Decoupling of Growth from Production of Biochemicals and Proteins

With increasing awareness of sustainability in our current society, alternative approaches to produce fuels and petro-derived chemicals are required. Biofuels and biochemicals produced from microbial cell factories provide an alternative to current fossil based chemicals. Meanwhile, microbial cell factories have found their applications for producing a wide range of products, such as food additives, pharmaceuticals and industrial enzymes. However, for most of current microbial cell factories, the performance is far from sufficient to be used in an economic industrial fermentation process. One general problem for these cell factories is the un-controlled accumulation of biomass during fermentation, which significantly reduces the fraction of substrate that can be converted into products. Therefore, a method for controlling cell growth during production becomes desirable in order to improve the production of a range of interesting molecules. This thesis has aimed at developing various methods for controlling cell growth as well as to maintain their capacity for production, in order to improving the performance of microbial cell factories. Using the popular cell factory organism, E. coli, as our model system, three different strategies have been employed to explore the desired growth controlling methods. First, the cell growth was controlled by limiting nutrients or adding inhibitory chemicals in cultivation medium.

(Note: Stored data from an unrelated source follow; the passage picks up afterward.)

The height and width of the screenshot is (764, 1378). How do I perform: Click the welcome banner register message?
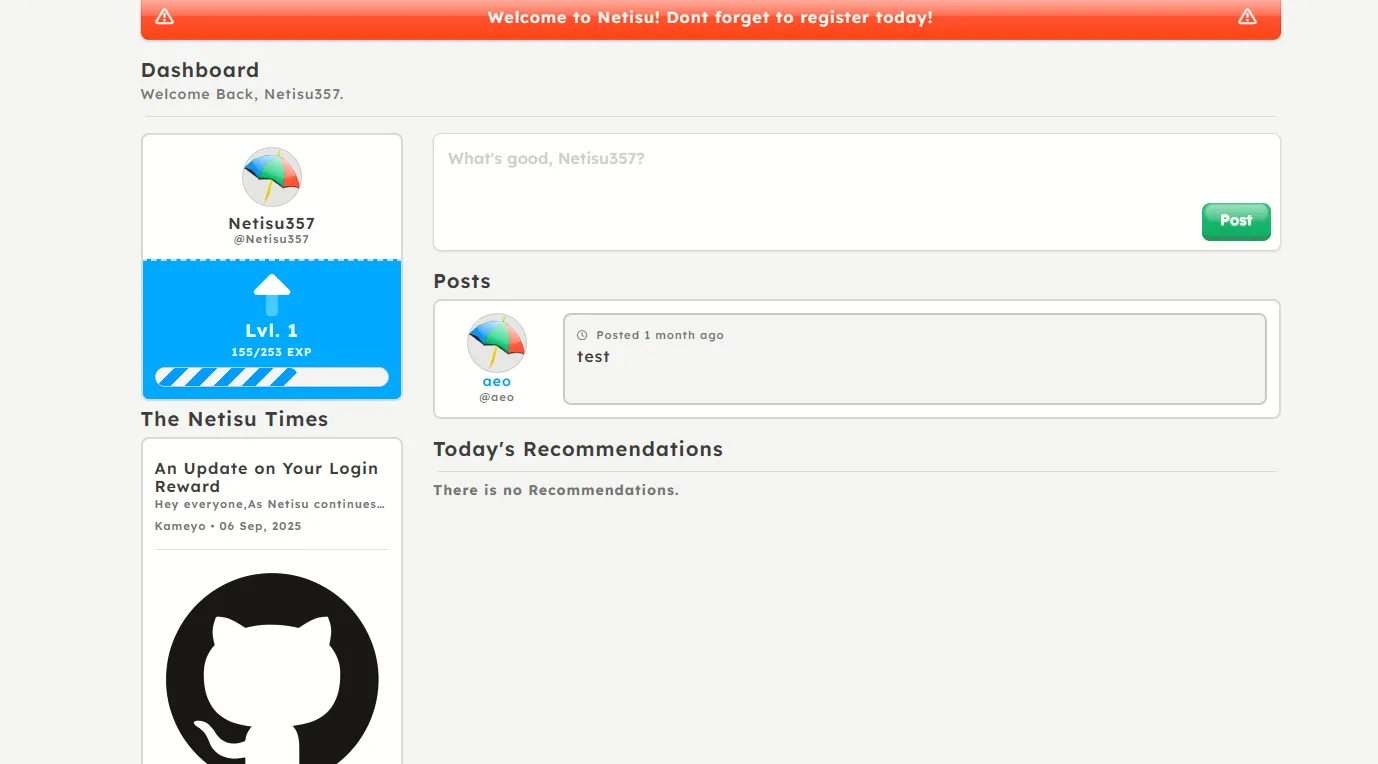(x=710, y=18)
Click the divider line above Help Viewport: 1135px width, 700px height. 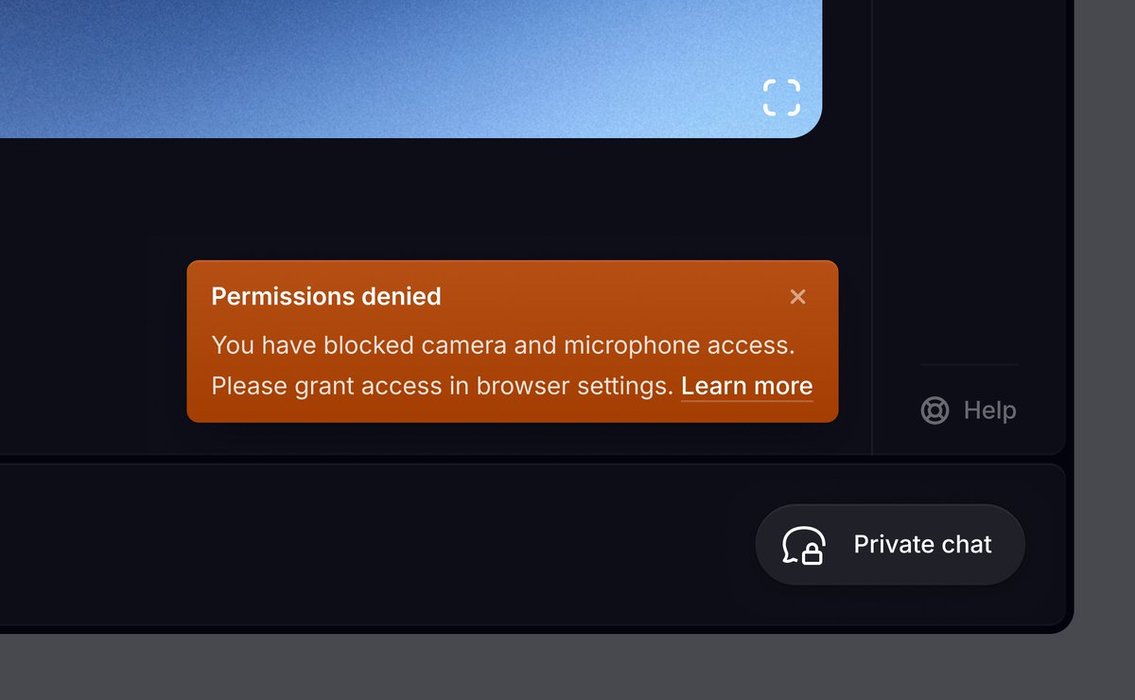[x=969, y=365]
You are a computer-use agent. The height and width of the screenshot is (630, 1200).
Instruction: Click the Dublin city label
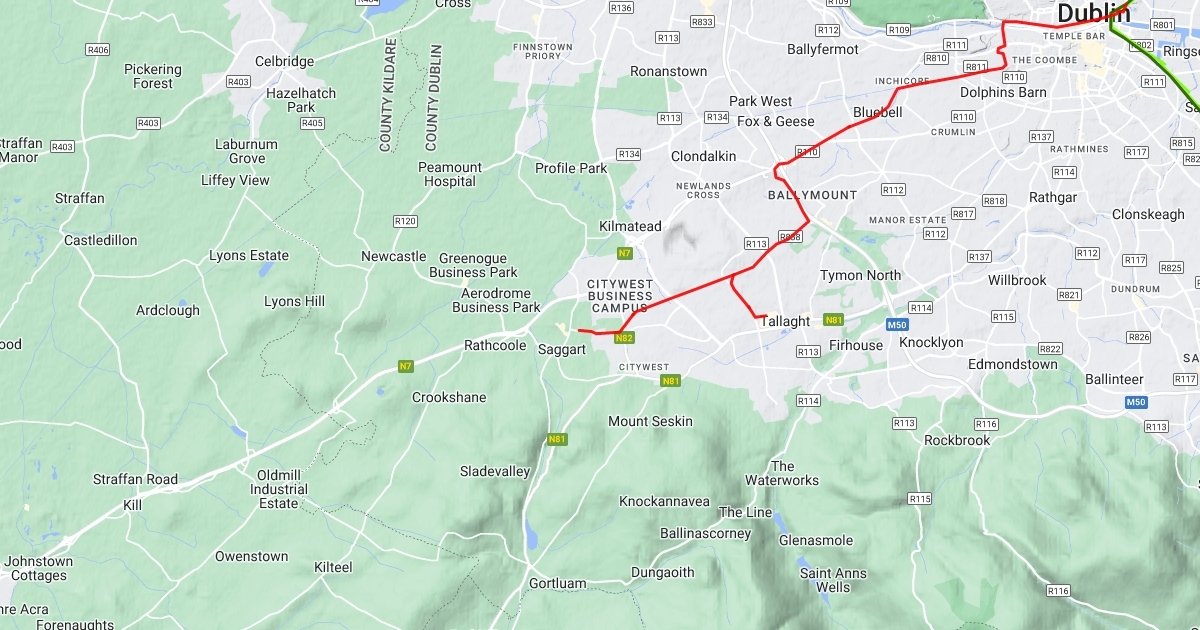1093,13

Significant improvement of production yield and specific productivity, of both tyrosine and mevalonate, was achieved through this type of growth limitation. Second, rationally designed genetic growth switches, based on CRISPR interference (CRISPRi) systems, have been developed. By switching off cell growth during production, the production of biochemicals and proteins, exemplified by mevalonate and GFP, has been improved. Finally, a CRISPRi library, designed to search through the whole genome of E. coli, has been applied. Several novel target genes were identified to be efficient for growth control as well as maintaining protein production. These results demonstrate the possibility of decoupling cell growth from production, and they provide alternative and widely applicable approaches for improving the performance of cell factories. The library approach provides a novel strategy to identify targets for growth switches without prior knowledge, and the method can be applied to a range of other cell factory host cell organisms.